■ YOUR INSTRUCTIONS
Look for the line with "Task: Click US" in the entries below, then extract that line and all lines after it exactly, with pictures left out.

■ EXERCISE MATERIAL

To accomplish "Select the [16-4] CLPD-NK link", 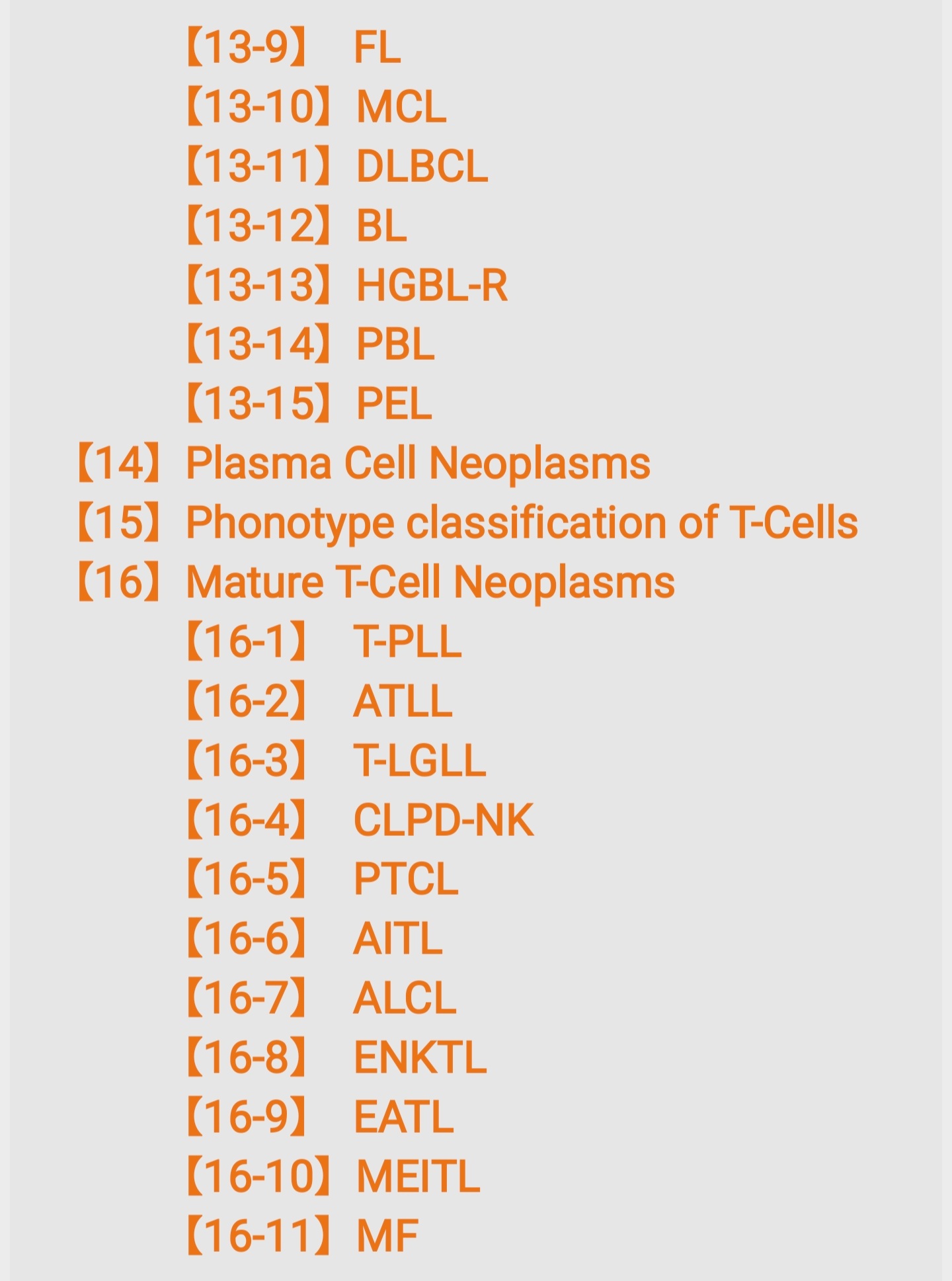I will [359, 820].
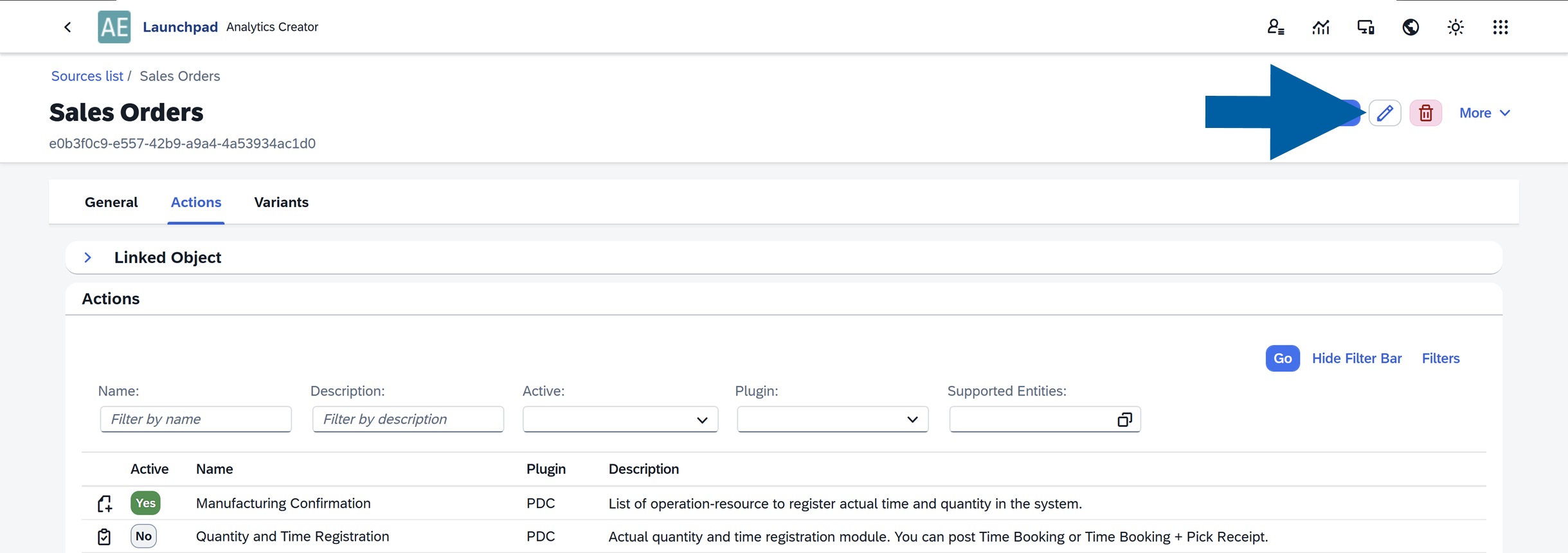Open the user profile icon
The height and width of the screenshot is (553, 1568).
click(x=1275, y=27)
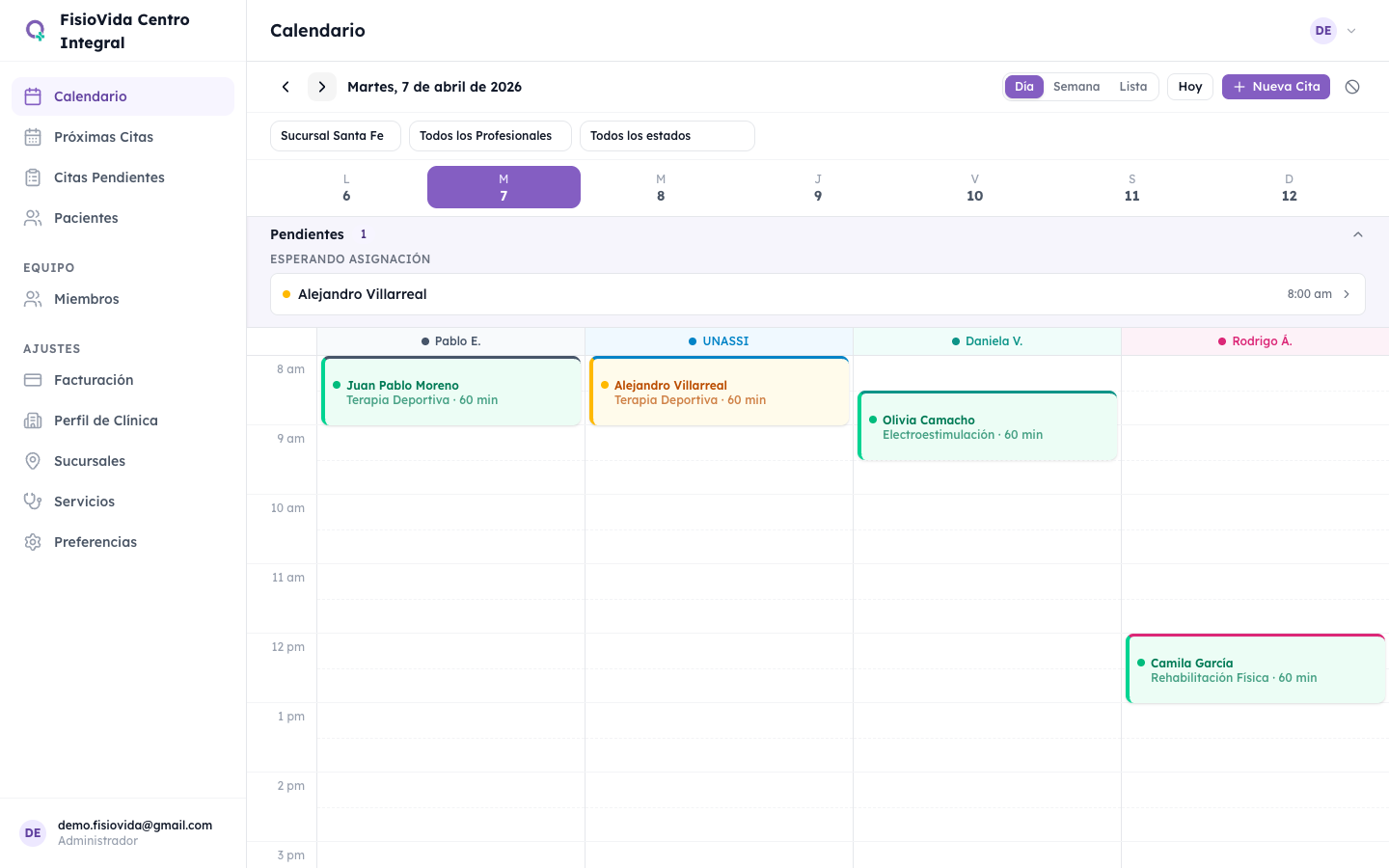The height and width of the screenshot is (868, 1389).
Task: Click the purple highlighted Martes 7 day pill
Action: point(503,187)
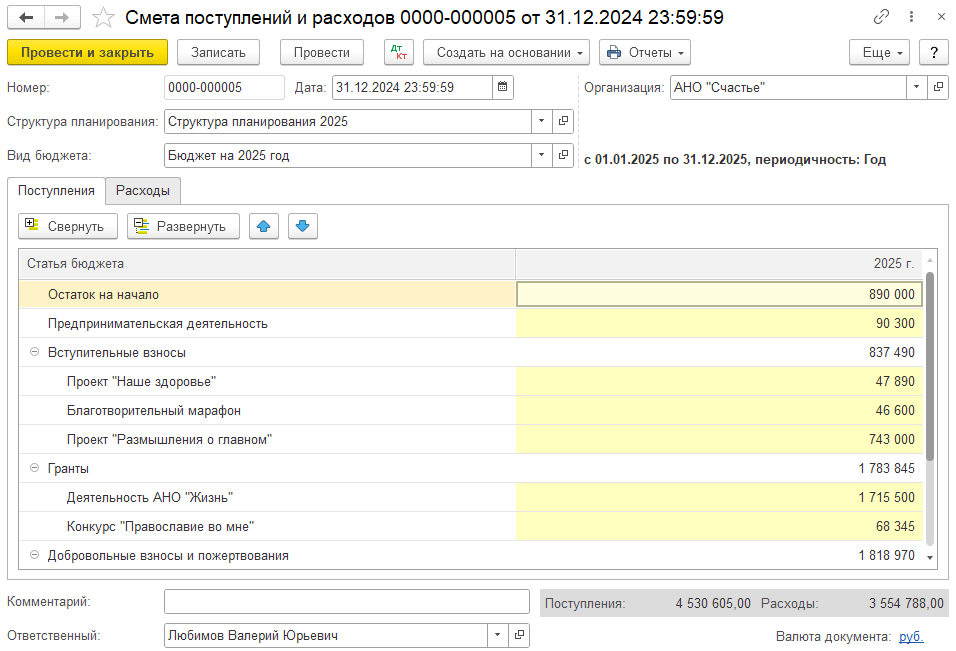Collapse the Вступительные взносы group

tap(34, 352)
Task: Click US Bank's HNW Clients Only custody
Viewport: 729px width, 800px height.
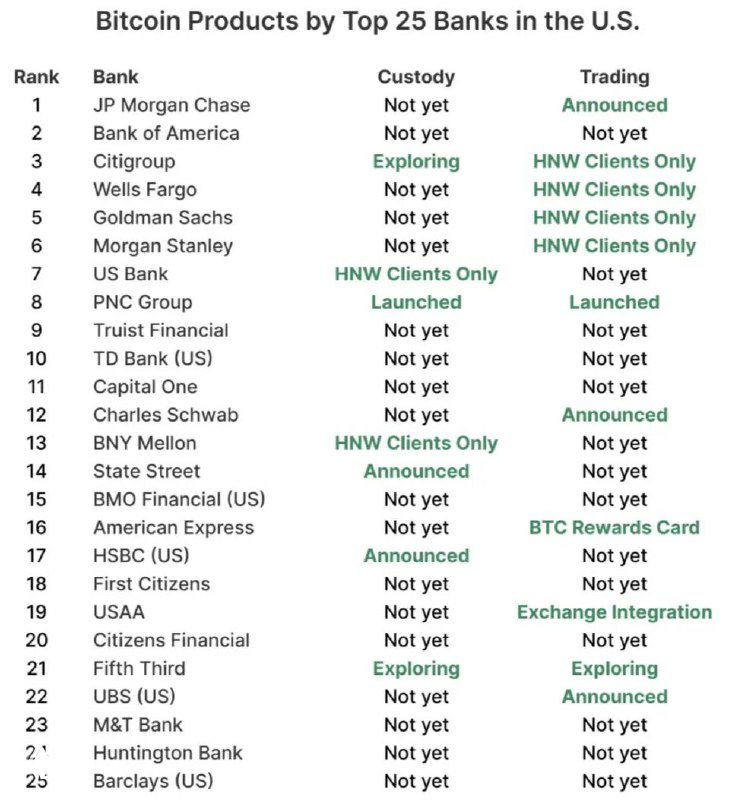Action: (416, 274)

■ PROBLEM SOLUTION
Task: Click US Bank's HNW Clients Only custody
Viewport: 729px width, 800px height.
Action: (416, 274)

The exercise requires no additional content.